MILWAUKEE — Following today’s game, Yankees owner George Steinbrenner was fuming. He was so steamed that he is protesting the results and sent a videotape of two plays to league president Lee McPhail.
In other words, the Yankees lost and George needed someone to blame. The plays in question were of little consequence. Had they gone another way, there is little guarantee the Yankees could have found a way to score.
The truth is that had the Yankees taken advantage of a first inning opportunity, George would be happy. After nine pitches and no outs, New York had loaded the bases on Brewers starter Pete Vuckovich, who had thrown only two strikes. Somehow, some way, Vuke escaped that inning by only allowing a single run. It would be important in what would become a low scoring game.
Cecil Cooper quickly made the Yankees pay for failing to score more runs when he hit a booming two-run home run to right in the bottom of the first. The Yankees would tie it up on a Roy Smalley solo homer in the top of the second, but Marshall Edwards would give the Crew the lead for good in the bottom of the inning with a run-scoring, infield single.

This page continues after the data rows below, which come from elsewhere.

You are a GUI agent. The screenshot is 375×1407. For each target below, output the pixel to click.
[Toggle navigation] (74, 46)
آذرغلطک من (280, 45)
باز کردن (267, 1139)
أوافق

That’s right. Each team scored at least one run in each of the first two innings, but that was it. Of course, that doesn’t mean the following innings lacked controversy.
Willie Randolph led off the top of the third with a bunt in front of the plate. Vuckovich made an athletic play to get to the ball and throw a bullet to first. Randolph was called out, and he showed his disapproval. George, too, griped about the call.
Ken Griffey would follow with a walk, but the Yankees would fail to get a hit that inning. So there is little reason to believe that a close call at first would have changed the game in the third.
In the eighth, Yankees left fielder Dave Collins popped up a foul behind the plate. Ted Simmons went back to the screen and made the catch. Steinbrenner claimed Simmons trapped the ball against the screen. This dispute borders on ridiculous. Had Simmons actually trapped the ball, Collins still needed to reach base. Vuke had retired the Yankees in order in the eighth, so this was far from a game-changing call.
What isn’t in dispute? Rollie Fingers‘ dominance. After Jerry Mumphrey singled to lead off the top of the ninth, Fingers was summoned from the bullpen. Eight pitches and two strikeouts later, the inning and game were over.
Covering his last two outings, Rollie has thrown 18 pitches, 17 for strikes. He’s retired all six batters he’s faced and five were via the strikeout.
The Brewers keep winning, and they’re having fun. “We were a squabbling, bickering bunch of guys for a while,” first baseman Cecil Cooper said of the days under former manager Buck Rodgers. “I think [Kuenn] deserves a lot of credit just for creating that type of atmosphere. It’s fun. I think that’s the way it should be. Come out and have fun.”
It’s this type of atmosphere that is lacking in New York. It’s why the Yankees are losing, and it’s why George Steinbrenner needs someone to blame.
Game Notes: It was the Brewers’ seventh straight win, remaining four games back of the Red Sox … At 23-6, Pete Vuckovich has won more games than any pitcher in baseball since the start of the 1981 season. He’s won eight straight, tying Mike Caldwell for the club record … Rollie Fingers recorded his 16th save … Yankees shortstop Bucky Dent announced after the game that if he is selected to start the All-Star Game that he would decline. Robin Yount is currently second in the balloting.